*** Opening Recorded data ***
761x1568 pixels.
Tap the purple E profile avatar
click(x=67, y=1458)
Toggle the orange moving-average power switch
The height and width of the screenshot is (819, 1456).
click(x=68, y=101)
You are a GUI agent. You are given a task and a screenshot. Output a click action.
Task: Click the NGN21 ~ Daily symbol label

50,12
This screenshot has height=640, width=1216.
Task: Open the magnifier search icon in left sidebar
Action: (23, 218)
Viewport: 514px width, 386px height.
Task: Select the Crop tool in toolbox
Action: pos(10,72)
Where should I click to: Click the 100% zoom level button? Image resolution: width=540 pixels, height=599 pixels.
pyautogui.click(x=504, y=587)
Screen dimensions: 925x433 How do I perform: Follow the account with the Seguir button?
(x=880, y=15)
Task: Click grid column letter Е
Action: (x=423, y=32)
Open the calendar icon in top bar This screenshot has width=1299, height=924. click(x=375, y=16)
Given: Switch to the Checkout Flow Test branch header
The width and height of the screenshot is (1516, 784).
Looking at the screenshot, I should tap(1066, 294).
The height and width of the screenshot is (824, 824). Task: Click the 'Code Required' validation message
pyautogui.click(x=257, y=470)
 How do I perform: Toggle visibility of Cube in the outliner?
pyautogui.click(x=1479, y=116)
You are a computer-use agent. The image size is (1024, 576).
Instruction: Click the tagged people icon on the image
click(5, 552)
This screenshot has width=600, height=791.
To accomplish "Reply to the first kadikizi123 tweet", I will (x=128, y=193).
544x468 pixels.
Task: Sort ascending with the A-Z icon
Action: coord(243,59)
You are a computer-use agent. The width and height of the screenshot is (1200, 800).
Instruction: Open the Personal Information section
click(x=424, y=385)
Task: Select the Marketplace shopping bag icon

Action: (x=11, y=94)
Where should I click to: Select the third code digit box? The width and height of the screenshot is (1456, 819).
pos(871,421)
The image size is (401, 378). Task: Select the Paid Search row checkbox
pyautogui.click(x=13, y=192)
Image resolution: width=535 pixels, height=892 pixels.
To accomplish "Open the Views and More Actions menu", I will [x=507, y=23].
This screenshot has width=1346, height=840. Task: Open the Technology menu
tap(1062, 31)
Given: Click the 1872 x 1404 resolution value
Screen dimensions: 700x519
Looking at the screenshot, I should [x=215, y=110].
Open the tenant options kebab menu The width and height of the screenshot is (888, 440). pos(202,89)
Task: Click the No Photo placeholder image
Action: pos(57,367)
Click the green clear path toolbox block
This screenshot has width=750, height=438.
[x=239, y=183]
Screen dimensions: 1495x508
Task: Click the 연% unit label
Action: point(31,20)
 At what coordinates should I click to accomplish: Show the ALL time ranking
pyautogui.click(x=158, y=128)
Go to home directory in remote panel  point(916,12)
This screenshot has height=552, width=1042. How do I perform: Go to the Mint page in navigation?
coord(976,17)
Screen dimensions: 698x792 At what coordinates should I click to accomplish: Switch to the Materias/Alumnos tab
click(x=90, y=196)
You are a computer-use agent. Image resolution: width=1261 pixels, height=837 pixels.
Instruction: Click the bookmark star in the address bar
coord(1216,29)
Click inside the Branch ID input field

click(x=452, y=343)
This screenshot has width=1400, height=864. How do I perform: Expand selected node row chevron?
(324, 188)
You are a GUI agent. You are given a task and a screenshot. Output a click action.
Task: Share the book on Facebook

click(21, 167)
*** Closing Recorded data ***
> [What you have to do]: The lines from the one containing "The image size is (401, 378)." through the last line of the records are to be transcribed exactly, with nothing else added.

> [Exercise answer]:
The image size is (401, 378). Task: Select the Paid Search row checkbox
pyautogui.click(x=13, y=192)
Image resolution: width=535 pixels, height=892 pixels.
To accomplish "Open the Views and More Actions menu", I will [x=507, y=23].
This screenshot has width=1346, height=840. Task: Open the Technology menu
tap(1062, 31)
Given: Click the 1872 x 1404 resolution value
Screen dimensions: 700x519
Looking at the screenshot, I should [x=215, y=110].
Open the tenant options kebab menu The width and height of the screenshot is (888, 440). pos(202,89)
Task: Click the No Photo placeholder image
Action: pos(57,367)
Click the green clear path toolbox block
This screenshot has width=750, height=438.
[x=239, y=183]
Screen dimensions: 1495x508
Task: Click the 연% unit label
Action: point(31,20)
 At what coordinates should I click to accomplish: Show the ALL time ranking
pyautogui.click(x=158, y=128)
Go to home directory in remote panel  point(916,12)
This screenshot has height=552, width=1042. How do I perform: Go to the Mint page in navigation?
coord(976,17)
Screen dimensions: 698x792 At what coordinates should I click to accomplish: Switch to the Materias/Alumnos tab
click(x=90, y=196)
You are a computer-use agent. Image resolution: width=1261 pixels, height=837 pixels.
Instruction: Click the bookmark star in the address bar
coord(1216,29)
Click inside the Branch ID input field

click(x=452, y=343)
This screenshot has width=1400, height=864. How do I perform: Expand selected node row chevron?
(324, 188)
You are a GUI agent. You are given a task and a screenshot. Output a click action.
Task: Share the book on Facebook

click(21, 167)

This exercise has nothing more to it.